Spade hired lobbyists and courted lawmakers in Washington state, who have already passed her proposal. New York passed it “overwhelmingly” just this year (2023). She is now working in Oregon, Vermont, and Colorado.
Many funeral directors oppose it, just like they oppose other permissive reforms. They claim that it limits their ability “to become involved in the business.”
Another cremation alternative is alkaline hydrolysis, the use of lye to dissolve a human body. The process is also much less expensive and consumes far less energy.
Death doulas are an option for families to avoid the often heavy costs of funeral parlors and licensed directors. They care for the dead at home, and the families hold their services there—like families did prior to 1865.
Spade has founded a company called Recompose. So far this year (2023), it has composted over 100 people.

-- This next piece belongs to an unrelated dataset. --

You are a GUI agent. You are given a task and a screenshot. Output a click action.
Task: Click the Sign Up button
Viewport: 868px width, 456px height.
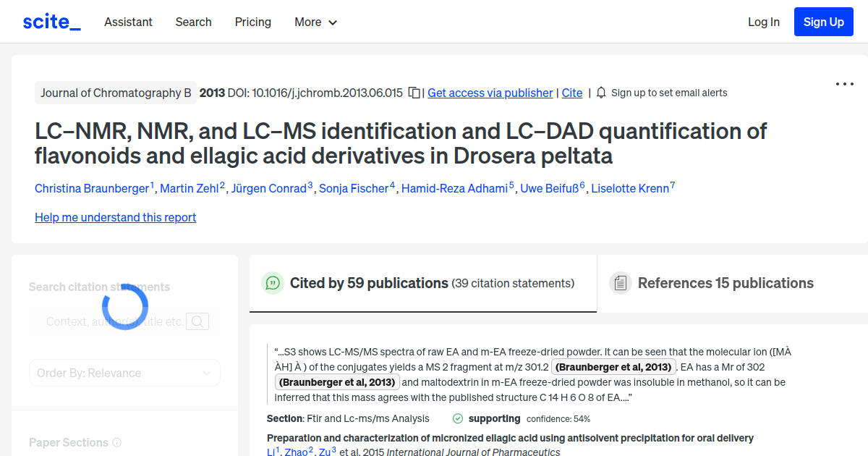tap(823, 21)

The bottom line: “Much of the dysfunction in the funeral industry is the result of occupational licensing—the rules that require people to obtain licenses to perform work— gone awry. The litany of licensing requirements guiding everyone from funeral directors to hairdressers could be greatly reduced, or even eliminated. They keep entrepreneurs from starting businesses in the funeral space.”
SOURCE:
Severns, Maggie, Abraham Lincoln’s other legacy: An obsession with open caskets and America’s lifelessless death industry, Grid News, December 28, 2022.